Request field: pii_phi_tagging (boolean, default false) PII/PHI tagging identifies personally identifiable information (PII) and personal health information (PHI) in the transcribed text and wraps those spans in tags within the text field of each utterance. The transcript content is preserved — only the tag markup is added. Enable PII/PHI tagging when your downstream systems need to identify or handle sensitive text spans, but you still need the original content in the transcript.
Need the audio silenced, not just the transcript tagged? If you need PII/PHI replaced with entity-type tags in the transcript and the corresponding audio ranges silenced — for example, for shareable recordings or compliance archiving — use the dedicated PII/PHI Redaction APIs instead. See the API Reference tab.

Synthetic voice scoring (batch only)

Request field: deepfake_signal (boolean, default false) The synthetic voice signal scores each utterance for the likelihood that it contains AI-generated speech.
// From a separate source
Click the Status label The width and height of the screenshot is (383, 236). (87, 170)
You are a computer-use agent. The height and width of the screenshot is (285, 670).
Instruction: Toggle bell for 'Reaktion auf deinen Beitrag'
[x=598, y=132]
The score appears in the deepfake_score field on each utterance object.
ValueMeaning
0.0Likely natural human speech
1.0Likely synthetic speech
nullFeature is disabled, or utterance is shorter than 0.5 seconds
Utterances shorter than 0.5 seconds are not scored and return null regardless of whether the feature is enabled. This feature is only available on the STT Batch endpoint. For dedicated synthetic voice analysis across an entire file (including frame-level results and a no-content verdict for silence), use the Synthetic Voice Detection APIs.

How this relates to synthetic voice detection

The deepfake_signal in the STT Batch API and the Synthetic Voice Detection APIs both detect synthetic speech, but they serve different use cases. The STT batch deepfake_signal is convenient when you are already transcribing and want a per-utterance score without a separate API call. The dedicated Synthetic Voice Detection APIs provide frame-level analysis across the full file, explicit no-content handling for silence, and a streaming mode — making them the better choice when detection is the primary goal rather than a supplementary signal.